Hashes And Hashing Algorithms : A Primer
Hashes are generated using hashing algorithms. These algorithms take an input, for example a password, scrambles it and then returns a fixed length output, the hash.
Looking at the above image you can clearly see that even a small change to the input can result in a completely different hash. Hashing algorithms are designed in such a way that even small changes to the input will drastically alter the hash.
Figuring out the original input when you have the hash output is generally difficult but the algorithm can generate a hash quickly.
So what are hashes used for?
Hashes are used extensively in encrypting and storing most passwords. The recent Windows operating systems use the New Technology Local area network Manager(NTLM) suite to hash and store login passwords. Your login password that is stored in your Windows pc might look like :aad3b435b51404eeaad3b435b51404ee.
They are also used to verify the integrity of files. Some sites provide the hash of the file they distribute. The user can download the file and use the hashing algorithm on the file. If the hash produced by the user and the hash provided by the distributor is identical, then the file has not being corrupted. If they are different then there is an accidental or malicious change in the file.
Another use for hashes is hash tables. These tables are used as a form of rapid data retrieval. These hash tables are used by search engines to index and rapidly lookup webpages.
Some examples of popular hashing algorithms include MD5(Message Digest algorithm 5), SHA(Secure Hashing Algorithm), AES(Advanced Encryption Standard), and more.
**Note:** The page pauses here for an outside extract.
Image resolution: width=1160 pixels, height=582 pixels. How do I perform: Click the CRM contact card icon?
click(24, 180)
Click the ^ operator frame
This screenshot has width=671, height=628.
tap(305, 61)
So can hashes be broken or cracked? Yes, absolutely. There are several methods used to crack hashes. One way is the Dictionary attack. As the hashing algorithm is known we can generate the hashes of a list of input texts from a file, the ‘dictionary’ and compare the hashes with the hash we want to crack. Another method is called the brute-force attack. If we want to crack the hash of a password we can try the hashes of every possible password. The software will compare the hashes while they are being generated, with the original. This method would guarantee that the hash will be cracked but depending on the complexity of the original input, brute-forcing a long complex password may take an unreasonable amount of time.
There are several software available to crack hashes. Some of them are Ophcrack, John the Ripper and Hashcat. Hashcat is available in Linux and Windows platforms and can use a computer’s graphics processing unit to rapidly generate and compare hashes. John the Ripper is another software used to crack hashes but is only available in Linux platform.
So that is what hashes are and frankly they are a great thing as they provide us with a reasonable amount of security.